I’m not a customer of TalkTalk, the phone company which revealed last week that a hacker had potentially compromised the personal data of four million users. But I feel I’m on the front line of the cyberwar nevertheless. In August, someone unknown to me tried to spend £1,200 at House of Fraser on my credit card account. The bank, to its credit, sniffed a fraud, rejected the transaction, cancelled the card and invited me to speak to a nice young man in India who talked me through the corrective procedure, including deleting a false email address inserted by the fraudster and setting up a new password to add extra security for future contacts.
A replacement card was dispatched but lost in the post, presumed stolen; after three weeks a second one reached me and service was restored — except that I stopped receiving monthly statements. When I eventually queried this, a nice young lady in India (who did not ask for my new password, I noticed) said, ‘But we’ve been sending them by email…’ and recited the fraudulent email address, which had somehow undeleted itself. So the bad guy, if still at large, not only has my new account details but knows more about my actual spending over the past three months than I do myself, since I have no record of it.
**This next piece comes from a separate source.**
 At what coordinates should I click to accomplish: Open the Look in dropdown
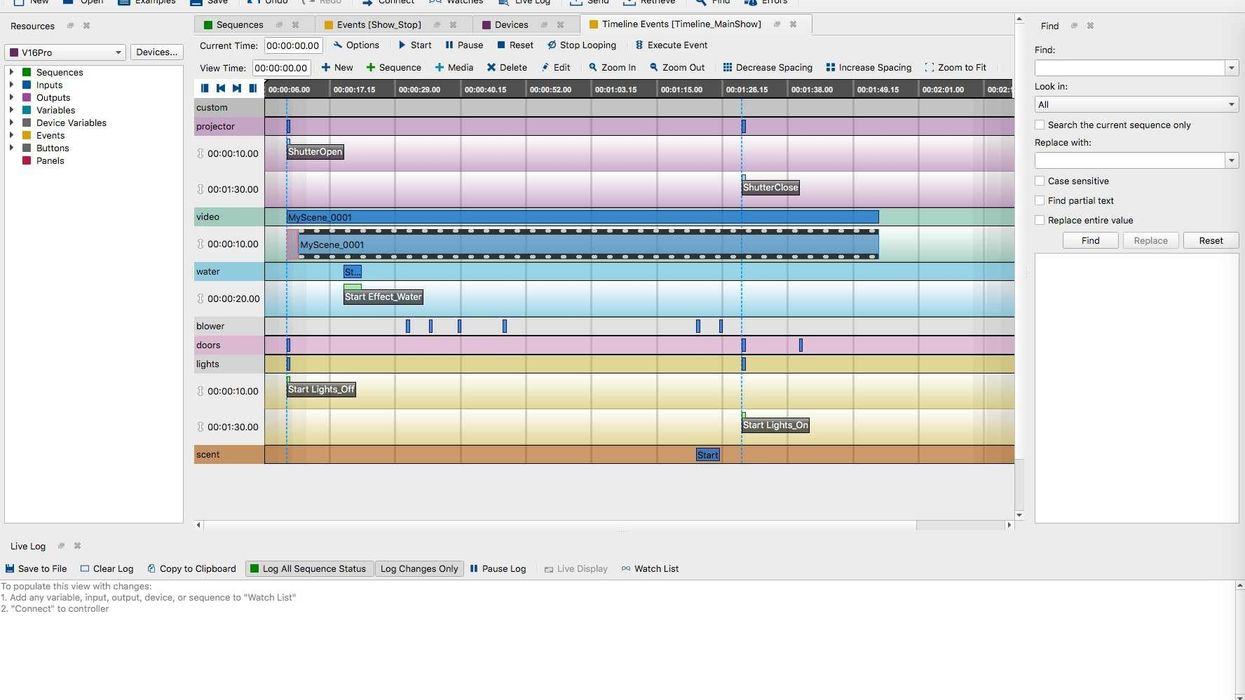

Meanwhile, someone else unknown to me (am I paranoid in thinking it might be the same person?) seized my Facebook account, befriended a bunch of strangers on my behalf, and started sending out adverts for a well-known brand of sunglasses in my name. Meanwhile also, a 15-year-old youth in County Antrim is reported to have been arrested in connection with the TalkTalk incident — which provoked a £360 million fall in the company’s market value, despite its chief executive’s claim that the severity of the attack was ‘materially lower’ than first feared.